How did you come up with the concept for A Moveable Feast? What were your inspirations?
‘I’m a big Hemingway fan – always have been. I have memories of going to this bar in Montparnasse in Paris as a student, actively seeking to drink at the very same spot at the counter where he used to drink in the novel, A Moveable Feast. This book was a big part of my formative years: “If you are lucky enough to have lived in Paris as a young man, then wherever you go for the rest of your life, it stays with you, for Paris is a moveable feast”. This quote has always resonated with me.
‘It sums up what we are trying to do with this event series; to bring a unique and ever-changing blend of great food, wine, music, fashion and convivial fun wherever and whenever each event takes place. And to share this with friends and friends of friends’.
What is your creative process in producing a large scale events such as Diner en Blanc and A Moveable Feast? Where do you draw inspiration?
‘The event location and the season dictate the foundation theme, the dress code and the feel of each event. Then the co-labs drive the creative process, whether it‘s designing the menu, curating the performances or planning the décor. For example, guest chefs will be invited to bring their touch and seasonal interpretation to each AMF event, with the added challenge of designing a menu to be produced and served to hundreds of guests’.

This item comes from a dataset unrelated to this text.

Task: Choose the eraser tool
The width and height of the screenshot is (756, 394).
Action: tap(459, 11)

What is the biggest high and the biggest low you have experienced in the lead up to A Moveable Feast?
‘I have not had one nor the other. But when you want to create extraordinary and memorable experiences for people, having to deal with evermore limiting restrictions imposed on events ventures and venues is less than ideal. It feels like driving a sports car with the hand-brake on. Having said that, we are conscious that in the current climate, this is also an opportunity to offer unique experiences that are otherwise limited in Sydney. Wherever we can, we stretch what is permitted within a large scale dining event concept to keep Sydney as open as possible’.

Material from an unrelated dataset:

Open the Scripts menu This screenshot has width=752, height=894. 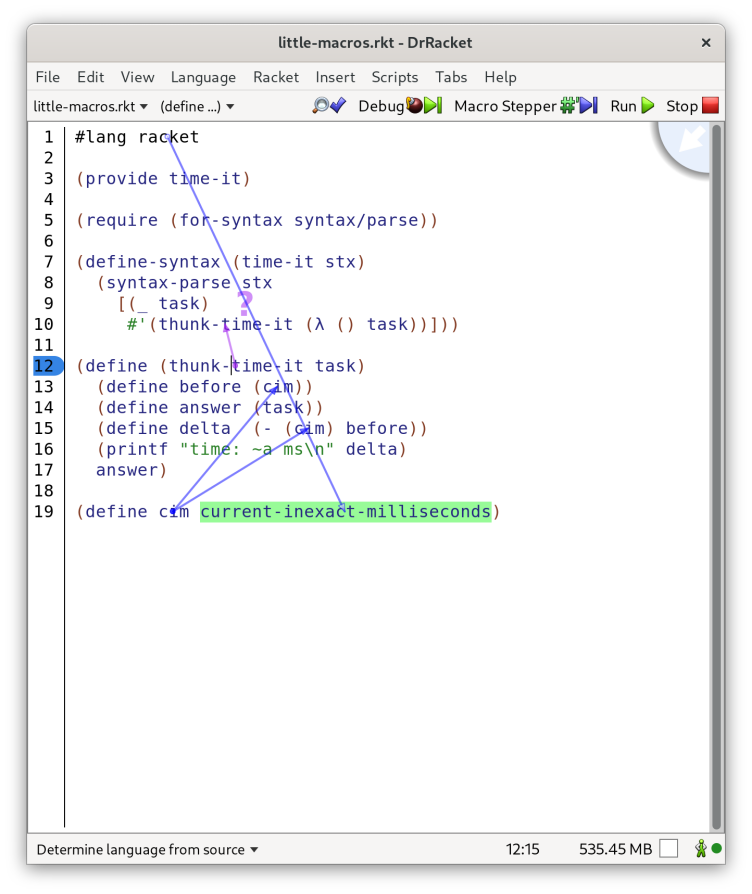coord(394,77)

What do you believe are the fundamental elements of a successful dining experience?
‘Bread, butter and Champagne’.
If you could have two dream guests attend A Moveable Feast, who would they be and why?

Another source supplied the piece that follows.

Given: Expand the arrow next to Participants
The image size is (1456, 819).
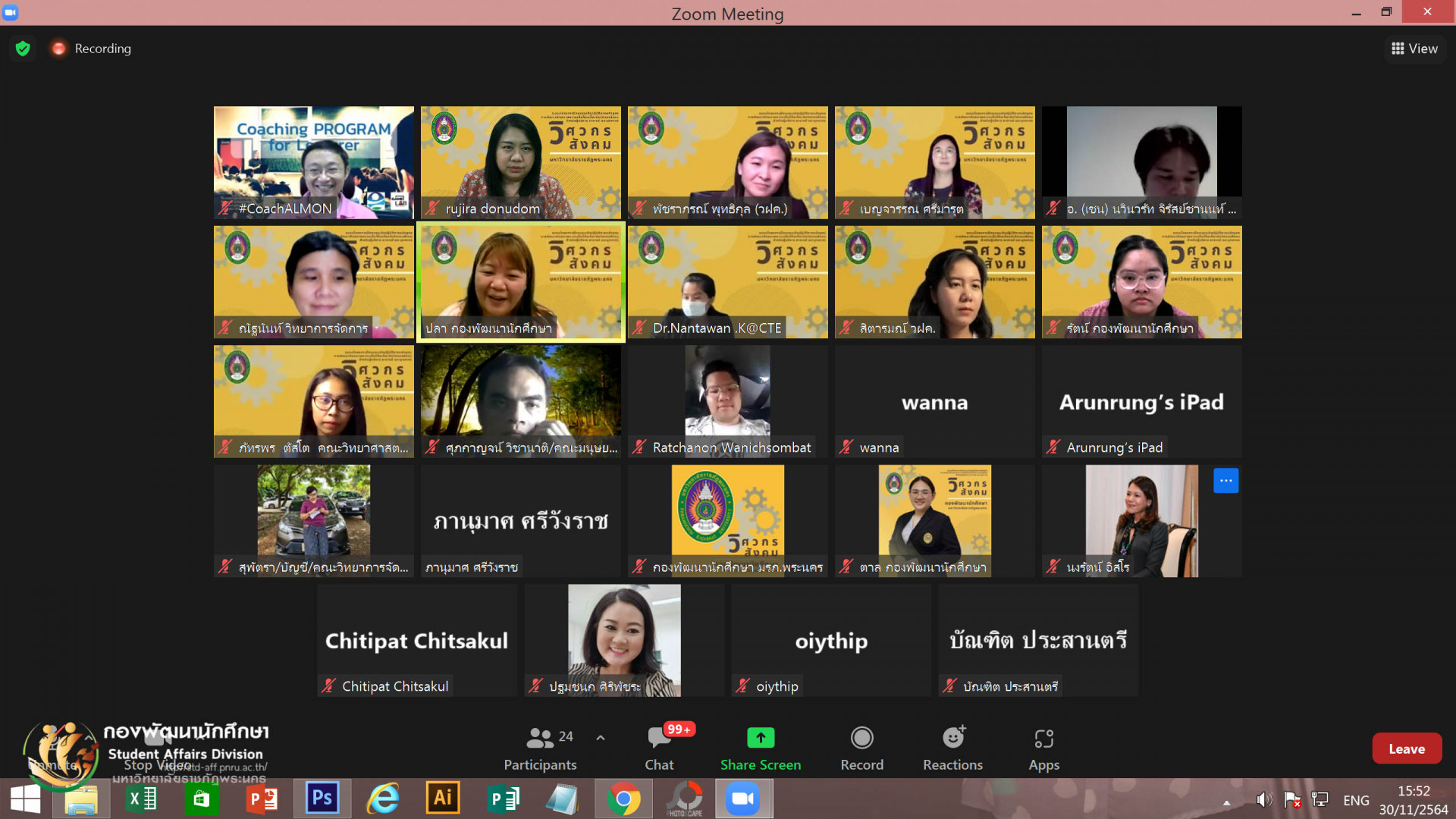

‘My father because he would have loved the concept. David Grant because I would have loved to hear his feedback and discuss with him how to improve on it’.
What does your ultimate dining experience look like – if anything at all in the world was possible and where would it be located and what kind of food would be served?
‘A long, lazy, noisy brunch with close friends under a pagoda on a beautiful beach somewhere warm and fun. Kids running around. No, wait … no kids. Freshly caught grilled seafood and different types of oysters, cured meats and foie gras, a wagyu rib eye cooked to perfection, anything with truffles, shoe-string fries with home-made Béarnaise sauce, fresh mixed leaves salad with a sharp vinaigrette, French cheese with a crunchy baguette, tropical fruits and an old Bas Armagnac as digestive, a quick swim, then sit down again for dinner. I’m a simple guy’.
What’s next for A Moveable Feast 2016?
‘The next two events we have lined up are a Winter Wonderland indoor extravaganza and a Halloween dinner party in the woods of Centennial Park in October. Then there’s New Years’ Eve, but that will be a surprise so I can’t talk about it just yet’.